The first aircraft autopilot was developed by Sperry Corporation in 1912. Lawrence Sperry (the son of famous inventor Elmer Sperry) demonstrated it two years later in 1914, and proved the credibility of the invention by flying the aircraft with his hands away from the controls and visible to onlookers.
The autopilot connected a gyroscopic Heading indicator and attitude indicator to hydraulically operated elevators and rudder (ailerons were not connected as wing dihedral was counted upon to produce the necessary roll stability.) It permitted the aircraft to fly straight and level on a compass course without a pilot's attention, greatly reducing the pilot's workload.
In the early 1920s, the Standard Oil tanker J.A Moffet became the first ship to use an autopilot.
Not all of the passenger aircraft flying today have an autopilot system. Older and smaller general aviation aircraft especially are still hand-flown, while small airliners with less than twenty seats may also be without an autopilot as they are used on short-duration flights with two pilots. The fitment of autopilots to airliners with more than twenty seats is generally made mandatory by international aviation regulations. There are three levels of control in autopilots for smaller aircraft. A single-axis autopilot controls an aircraft in the roll axis only; such autopilots are also known colloquially as "wing levellers", reflecting their limitations. A two-axis autopilot controls an aircraft in the pitch axis as well as roll, and may be little more than a "wing leveller" with limited pitch-oscillation-correcting ability; or it may receive inputs from on-board radio navigation systems to provide true automatic flight guidance once the aircraft has taken off until shortly before landing; or its capabilities may lie somewhere between these two extremes. A three-axis autopilot adds control in the yaw axis and is not required in many small aircraft.

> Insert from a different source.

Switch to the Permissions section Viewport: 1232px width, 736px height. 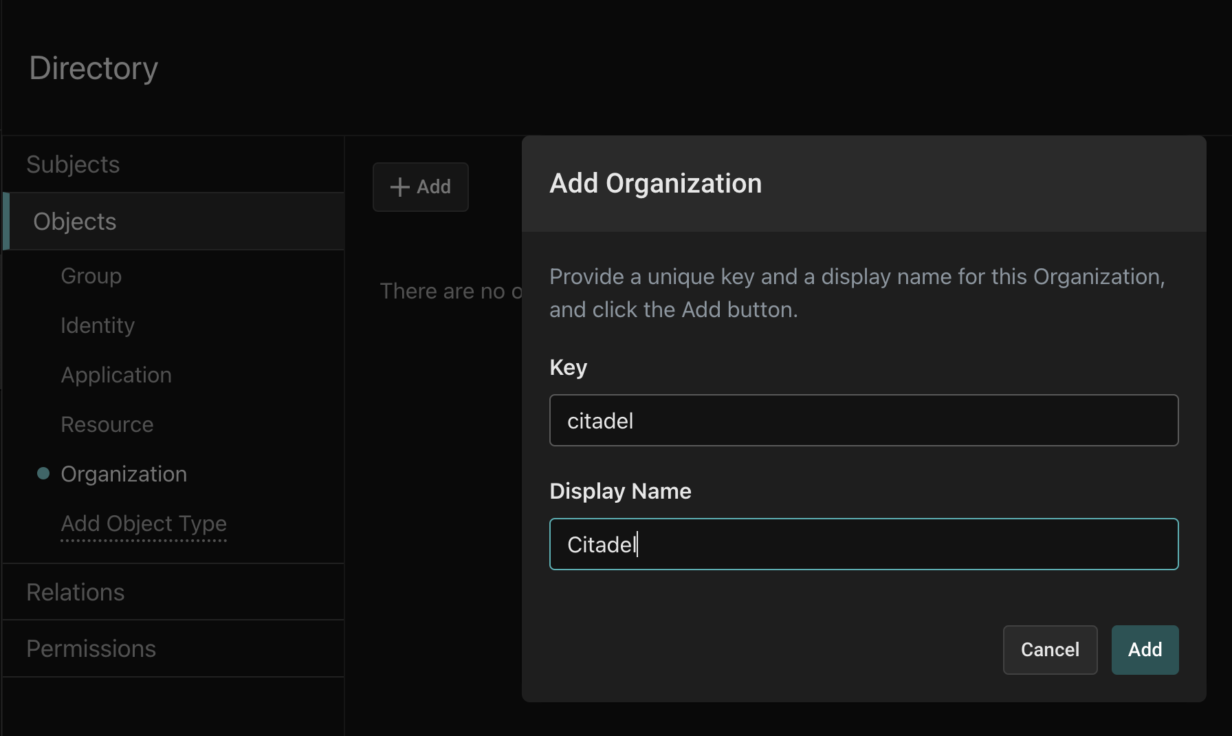pos(91,649)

Autopilots in modern complex aircraft are three-axis and generally divide a flight into taxi, take-off, ascent, level, descent, approach and landing phases. Autopilots exist that automate all of these flight phases except the taxiing. An autopilot-controlled landing on a runway and controlling the aircraft on rollout (i.e. keeping it on the centre of the runway) is known as a CAT IIIb landing or Autoland, available on many major airports' runways today, especially at airports subject to adverse weather phenomena such as fog. Landing, rollout and taxi control to the aircraft parking position is known as CAT IIIc. This is not used to date but may be used in the future. An autopilot is often an integral component of a Flight Management System.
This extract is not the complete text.